◆ **Exercise goal**:
Nothing but the lines below between the line holding "Task: Click the white 99.93 price label" and the line holding "This screenshot has width=932, height=550.", inclusive, should appear in the answer, each set down exactly.

◆ **Records for the exercise**:

=== Begin Enclosure ===

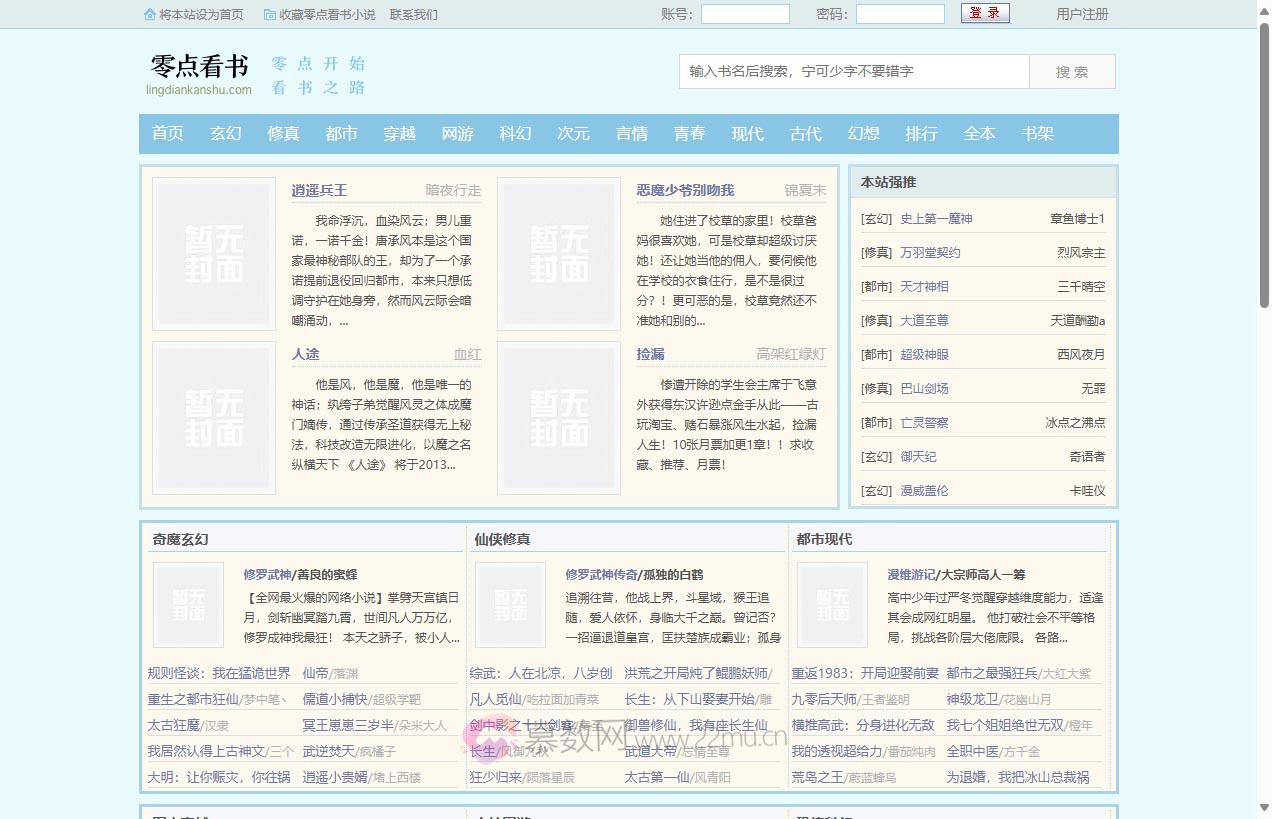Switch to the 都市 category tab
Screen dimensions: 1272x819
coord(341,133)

=== End Enclosure ===
=== Begin Enclosure ===

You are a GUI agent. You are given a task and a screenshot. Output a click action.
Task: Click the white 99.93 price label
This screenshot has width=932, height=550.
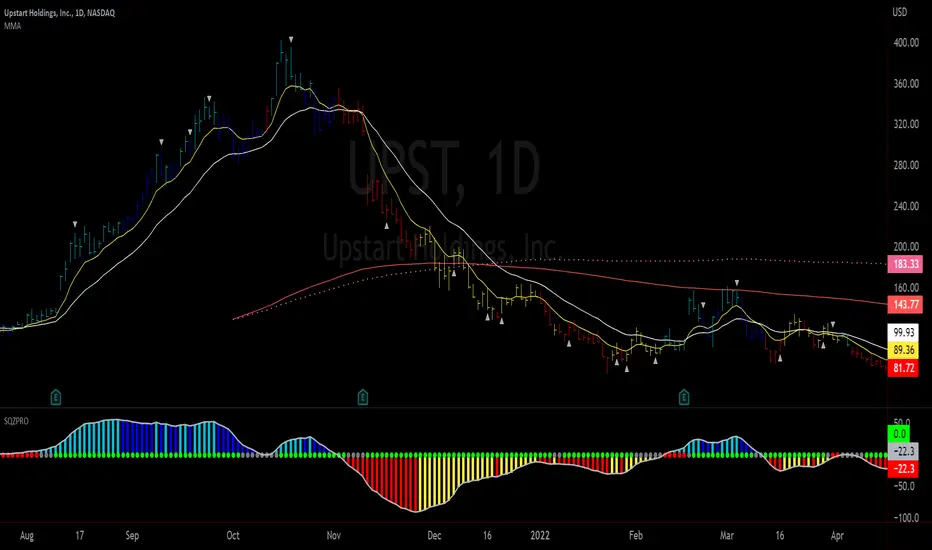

=== End Enclosure ===
=== Begin Enclosure ===

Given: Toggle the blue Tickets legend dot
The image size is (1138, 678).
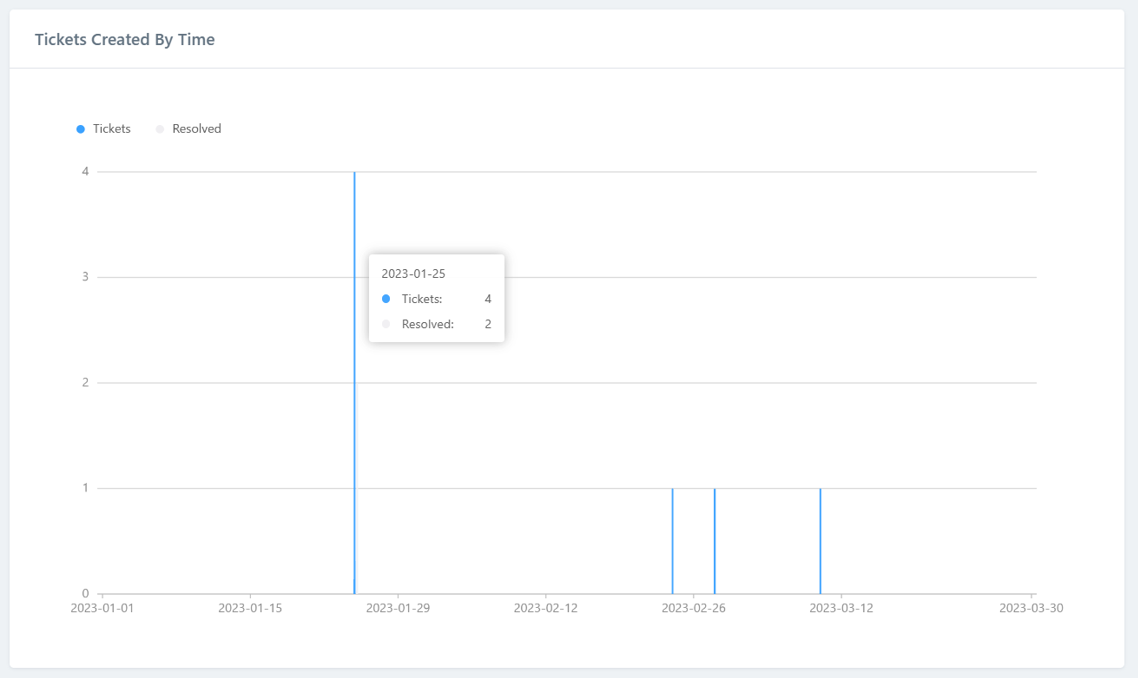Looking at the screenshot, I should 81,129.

=== End Enclosure ===

◆ **Answer space**:
Task: Click the white 99.93 price label
This screenshot has width=932, height=550.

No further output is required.